THE PROBLEM
Print the data that follows again, keeping every line exact.

TASK INPUTS
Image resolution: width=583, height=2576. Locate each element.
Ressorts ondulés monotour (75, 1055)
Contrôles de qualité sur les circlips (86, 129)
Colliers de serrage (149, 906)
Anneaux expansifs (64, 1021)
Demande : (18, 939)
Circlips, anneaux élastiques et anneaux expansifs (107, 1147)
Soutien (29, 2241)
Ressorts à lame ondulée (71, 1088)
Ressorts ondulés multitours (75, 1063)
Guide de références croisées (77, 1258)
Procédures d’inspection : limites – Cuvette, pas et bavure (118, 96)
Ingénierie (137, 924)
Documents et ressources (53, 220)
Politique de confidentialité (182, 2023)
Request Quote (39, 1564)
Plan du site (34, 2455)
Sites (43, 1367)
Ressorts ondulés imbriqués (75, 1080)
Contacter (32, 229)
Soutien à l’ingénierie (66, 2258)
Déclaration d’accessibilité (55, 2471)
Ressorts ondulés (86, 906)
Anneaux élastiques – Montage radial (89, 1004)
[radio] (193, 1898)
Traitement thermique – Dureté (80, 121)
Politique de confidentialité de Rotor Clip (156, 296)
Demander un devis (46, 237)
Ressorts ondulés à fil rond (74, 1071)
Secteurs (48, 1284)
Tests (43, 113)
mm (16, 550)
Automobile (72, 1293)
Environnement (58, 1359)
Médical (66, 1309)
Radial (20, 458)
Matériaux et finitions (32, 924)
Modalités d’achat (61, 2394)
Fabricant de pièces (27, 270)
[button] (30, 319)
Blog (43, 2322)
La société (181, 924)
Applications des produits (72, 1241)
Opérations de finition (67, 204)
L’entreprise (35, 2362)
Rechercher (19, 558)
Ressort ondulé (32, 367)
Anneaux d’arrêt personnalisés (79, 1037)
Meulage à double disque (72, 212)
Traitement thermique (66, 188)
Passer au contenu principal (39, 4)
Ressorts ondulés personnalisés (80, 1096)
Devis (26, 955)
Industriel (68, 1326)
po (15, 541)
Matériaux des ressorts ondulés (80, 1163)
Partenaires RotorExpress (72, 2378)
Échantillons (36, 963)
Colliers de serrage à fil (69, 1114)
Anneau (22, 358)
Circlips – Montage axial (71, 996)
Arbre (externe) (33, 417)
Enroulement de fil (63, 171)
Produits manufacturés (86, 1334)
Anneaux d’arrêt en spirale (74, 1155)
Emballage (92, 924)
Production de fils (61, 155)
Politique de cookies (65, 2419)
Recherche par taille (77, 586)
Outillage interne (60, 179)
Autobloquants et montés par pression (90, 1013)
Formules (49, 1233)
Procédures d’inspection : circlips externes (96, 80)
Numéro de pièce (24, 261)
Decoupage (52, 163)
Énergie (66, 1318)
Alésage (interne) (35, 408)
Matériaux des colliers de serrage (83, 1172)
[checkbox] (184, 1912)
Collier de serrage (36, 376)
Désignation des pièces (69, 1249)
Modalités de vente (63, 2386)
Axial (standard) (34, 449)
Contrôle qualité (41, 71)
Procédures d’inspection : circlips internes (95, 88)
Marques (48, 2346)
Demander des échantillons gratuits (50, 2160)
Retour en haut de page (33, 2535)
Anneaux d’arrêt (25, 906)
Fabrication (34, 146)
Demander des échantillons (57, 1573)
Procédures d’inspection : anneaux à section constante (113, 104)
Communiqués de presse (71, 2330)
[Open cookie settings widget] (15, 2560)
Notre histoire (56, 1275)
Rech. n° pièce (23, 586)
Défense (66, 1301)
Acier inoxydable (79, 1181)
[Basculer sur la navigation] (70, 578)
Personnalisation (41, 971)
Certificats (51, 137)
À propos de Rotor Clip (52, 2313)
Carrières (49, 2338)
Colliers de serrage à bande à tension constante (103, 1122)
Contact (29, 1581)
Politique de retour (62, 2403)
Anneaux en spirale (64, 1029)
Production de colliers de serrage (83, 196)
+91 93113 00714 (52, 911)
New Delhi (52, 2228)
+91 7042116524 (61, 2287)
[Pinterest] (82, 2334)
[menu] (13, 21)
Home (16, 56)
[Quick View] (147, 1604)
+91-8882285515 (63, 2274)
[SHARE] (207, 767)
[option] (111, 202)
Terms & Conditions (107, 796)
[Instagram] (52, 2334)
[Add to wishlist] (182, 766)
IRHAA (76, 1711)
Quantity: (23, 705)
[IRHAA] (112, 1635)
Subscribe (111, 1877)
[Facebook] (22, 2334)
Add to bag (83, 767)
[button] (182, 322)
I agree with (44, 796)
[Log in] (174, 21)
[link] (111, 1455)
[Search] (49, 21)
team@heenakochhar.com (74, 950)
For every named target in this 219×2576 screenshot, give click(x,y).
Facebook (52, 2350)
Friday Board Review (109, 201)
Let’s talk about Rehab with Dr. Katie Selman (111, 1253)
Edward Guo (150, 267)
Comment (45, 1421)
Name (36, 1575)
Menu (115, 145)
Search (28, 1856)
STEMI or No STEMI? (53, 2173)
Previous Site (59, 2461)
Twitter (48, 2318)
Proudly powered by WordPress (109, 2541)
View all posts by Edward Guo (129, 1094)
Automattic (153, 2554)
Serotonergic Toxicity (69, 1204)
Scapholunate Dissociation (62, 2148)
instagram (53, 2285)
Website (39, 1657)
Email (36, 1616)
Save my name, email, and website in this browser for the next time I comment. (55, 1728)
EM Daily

OUTPUT OF THE EXERCISE
Image resolution: width=583, height=2576. Locate each element.
Ressorts ondulés monotour (75, 1055)
Contrôles de qualité sur les circlips (86, 129)
Colliers de serrage (149, 906)
Anneaux expansifs (64, 1021)
Demande : (18, 939)
Circlips, anneaux élastiques et anneaux expansifs (107, 1147)
Soutien (29, 2241)
Ressorts à lame ondulée (71, 1088)
Ressorts ondulés multitours (75, 1063)
Guide de références croisées (77, 1258)
Procédures d’inspection : limites – Cuvette, pas et bavure (118, 96)
Ingénierie (137, 924)
Documents et ressources (53, 220)
Politique de confidentialité (182, 2023)
Request Quote (39, 1564)
Plan du site (34, 2455)
Sites (43, 1367)
Ressorts ondulés imbriqués (75, 1080)
Contacter (32, 229)
Soutien à l’ingénierie (66, 2258)
Déclaration d’accessibilité (55, 2471)
Ressorts ondulés (86, 906)
Anneaux élastiques – Montage radial (89, 1004)
[radio] (193, 1898)
Traitement thermique – Dureté (80, 121)
Politique de confidentialité de Rotor Clip (156, 296)
Demander un devis (46, 237)
Ressorts ondulés à fil rond (74, 1071)
Secteurs (48, 1284)
Tests (43, 113)
mm (16, 550)
Automobile (72, 1293)
Environnement (58, 1359)
Médical (66, 1309)
Radial (20, 458)
Matériaux et finitions (32, 924)
Modalités d’achat (61, 2394)
Fabricant de pièces (27, 270)
[button] (30, 319)
Blog (43, 2322)
La société (181, 924)
Applications des produits (72, 1241)
Opérations de finition (67, 204)
L’entreprise (35, 2362)
Rechercher (19, 558)
Ressort ondulé (32, 367)
Anneaux d’arrêt personnalisés (79, 1037)
Meulage à double disque (72, 212)
Traitement thermique (66, 188)
Passer au contenu principal (39, 4)
Ressorts ondulés personnalisés (80, 1096)
Devis (26, 955)
Industriel (68, 1326)
po (15, 541)
Matériaux des ressorts ondulés (80, 1163)
Partenaires RotorExpress (72, 2378)
Échantillons (36, 963)
Colliers de serrage à fil (69, 1114)
Anneau (22, 358)
Circlips – Montage axial (71, 996)
Arbre (externe) (33, 417)
Enroulement de fil (63, 171)
Produits manufacturés (86, 1334)
Anneaux d’arrêt en spirale (74, 1155)
Emballage (92, 924)
Production de fils (61, 155)
Politique de cookies (65, 2419)
Recherche par taille (77, 586)
Outillage interne (60, 179)
Autobloquants et montés par pression (90, 1013)
Formules (49, 1233)
Procédures d’inspection : circlips externes (96, 80)
Numéro de pièce (24, 261)
Decoupage (52, 163)
Énergie (66, 1318)
Alésage (interne) (35, 408)
Matériaux des colliers de serrage (83, 1172)
[checkbox] (184, 1912)
Collier de serrage (36, 376)
Désignation des pièces (69, 1249)
Modalités de vente (63, 2386)
Axial (standard) (34, 449)
Contrôle qualité (41, 71)
Procédures d’inspection : circlips internes (95, 88)
Marques (48, 2346)
Demander des échantillons gratuits (50, 2160)
Retour en haut de page (33, 2535)
Anneaux d’arrêt (25, 906)
Fabrication (34, 146)
Demander des échantillons (57, 1573)
Procédures d’inspection : anneaux à section constante (113, 104)
Communiqués de presse (71, 2330)
[Open cookie settings widget] (15, 2560)
Notre histoire (56, 1275)
Rech. n° pièce (23, 586)
Défense (66, 1301)
Acier inoxydable (79, 1181)
[Basculer sur la navigation] (70, 578)
Personnalisation (41, 971)
Certificats (51, 137)
À propos de Rotor Clip (52, 2313)
Carrières (49, 2338)
Colliers de serrage à bande à tension constante (103, 1122)
Contact (29, 1581)
Politique de retour (62, 2403)
Anneaux en spirale (64, 1029)
Production de colliers de serrage (83, 196)
+91 93113 00714 (52, 911)
New Delhi (52, 2228)
+91 7042116524 (61, 2287)
[Pinterest] (82, 2334)
[menu] (13, 21)
Home (16, 56)
[Quick View] (147, 1604)
+91-8882285515 (63, 2274)
[SHARE] (207, 767)
[option] (111, 202)
Terms & Conditions (107, 796)
[Instagram] (52, 2334)
[Add to wishlist] (182, 766)
IRHAA (76, 1711)
Quantity: (23, 705)
[IRHAA] (112, 1635)
Subscribe (111, 1877)
[Facebook] (22, 2334)
Add to bag (83, 767)
[button] (182, 322)
I agree with (44, 796)
[Log in] (174, 21)
[link] (111, 1455)
[Search] (49, 21)
team@heenakochhar.com (74, 950)
For every named target in this 219×2576 screenshot, give click(x,y).
Facebook (52, 2350)
Friday Board Review (109, 201)
Let’s talk about Rehab with Dr. Katie Selman (111, 1253)
Edward Guo (150, 267)
Comment (45, 1421)
Name (36, 1575)
Menu (115, 145)
Search (28, 1856)
STEMI or No STEMI? (53, 2173)
Previous Site (59, 2461)
Twitter (48, 2318)
Proudly powered by WordPress (109, 2541)
View all posts by Edward Guo (129, 1094)
Automattic (153, 2554)
Serotonergic Toxicity (69, 1204)
Scapholunate Dissociation (62, 2148)
instagram (53, 2285)
Website (39, 1657)
Email (36, 1616)
Save my name, email, and website in this browser for the next time I comment. (55, 1728)
EM Daily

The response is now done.